Langkah Rita Widyasari menuju kursi nomor satu Kalimantan Timur tak semulus dua pemilihan kepala daerah yang mengantarnya menjadi Bupati Kutai Kartanegara dua periode (2010-2015 dan 2016-2021). Digadang-gadang sebagai bakal calon gubernur terkuat di Pilkada Kaltim 2018, Rita harus terhempas dari bursa pencalonan setelah ditetapkan tersangka oleh KPK.
Rita diduga menerima gratifikasi dari perizinan dan proyek-proyek pemerintahan Kukar sejak periode pertama hingga kedua pemerintahannya. Jumlah dakwaan jaksa tidak sedikit, nilainya mencapai Rp 469 miliar. Rita menolak dakwaan itu lewat kuasa hukumnya, namun tidak mengajukan nota keberatan (eksepsi) dalam sidang pembacaan dakwan seperti pemberitaan Tempo.co pada Rabu, 21 Februari 2018.

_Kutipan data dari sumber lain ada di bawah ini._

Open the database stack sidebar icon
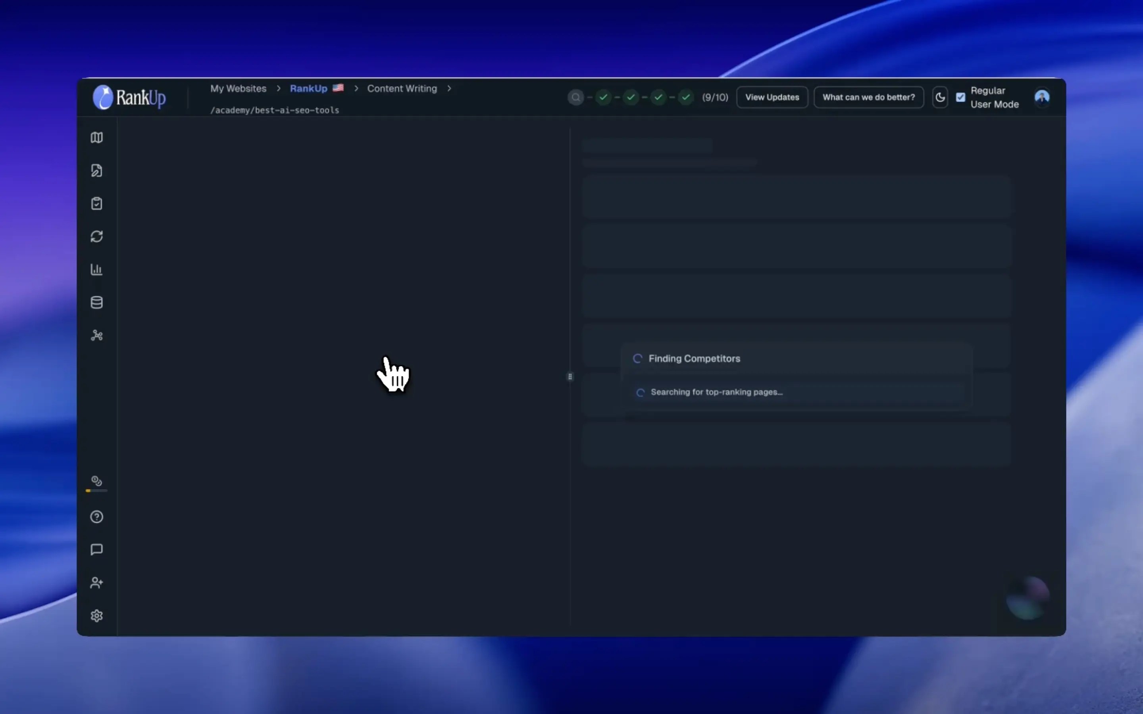click(x=97, y=303)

Berdasarkan data yang dikumpulkan Tim Data JARING, nilai gratifikasi Rita menjadi korupsi terbesar yang dilakukan kepala daerah dari 117 pejabat daerah yang ditersangkakan KPK dalam rentang 2011- Februari 2018. Dalam 8 Tahun, 117 Pejabat Daerah Tersangka Korupsi
Peringkat kedua ditempati mantan Bupati Bangkalan H. Fuad Amin (2015) yang total korupsinya mencapai Rp 441 miliar dari gratifikasi perizinan, setoran Satuan Kerja Perangkat Dinas, jual beli SK CPNS dan penggunaan APBD. Peringkat ketiga adalah mantan Walikota Kota Tomohon Jefferson SM Rumajar (2012 dan 2016) yang menggunakan kas daerah hingga Rp 65 miliar untuk kepentingan pribadi.

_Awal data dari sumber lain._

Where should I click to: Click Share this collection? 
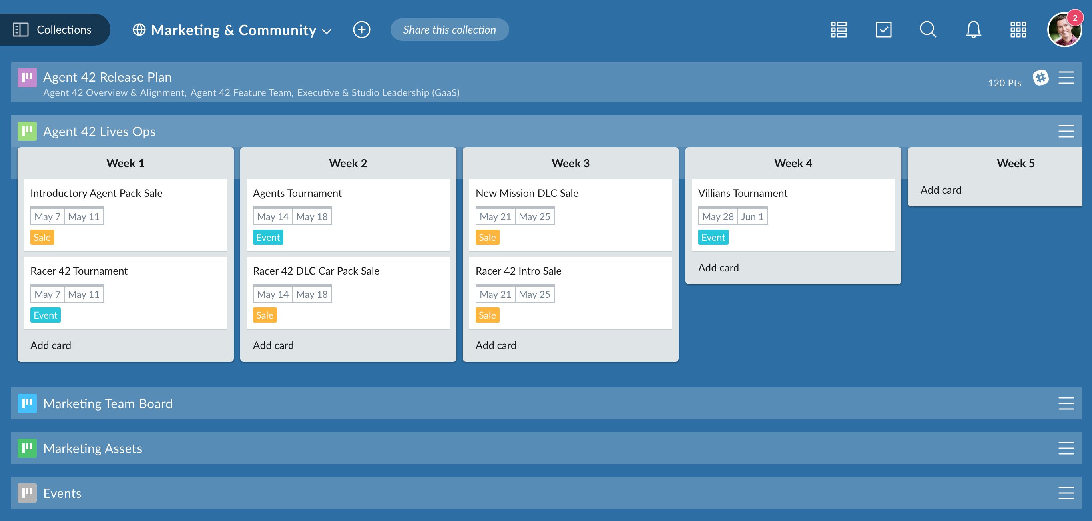[x=449, y=29]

Apabila seluruh nilai korupsi yang dilakukan 117 pejabat daerah dijumlahkan, baik gratifikasi, suap, pencucian uang, penggunaan APBD hingga jual beli SK CPNS nilainya mencapai Rp 1,4 triliun. Sementara kerugian negara yang sudah dihitung sedikitnya Rp 7,5 triliun.
Sumber Utama Korupsi
Setengah dari nilai dakwaan jaksa terhadap Rita adalah gratifikasi yang bersumber dari 867 proyek di dinas pembangunan umum. Jika melihat 10 kepala daerah yang nilai korupsinya terbesar, empat kepala daerah memanfaatkan proyek pembangunan umum dan perizinan. Tiga kepala daerah korupsi di proyek-proyek dinas, kas daerah (APBD) dan mengutip setoran dari Satuan Kerja Perangkat Dinas. Satu kepala daerah menjualbelikan SK CPNS dan memotong tunjangan pegawai.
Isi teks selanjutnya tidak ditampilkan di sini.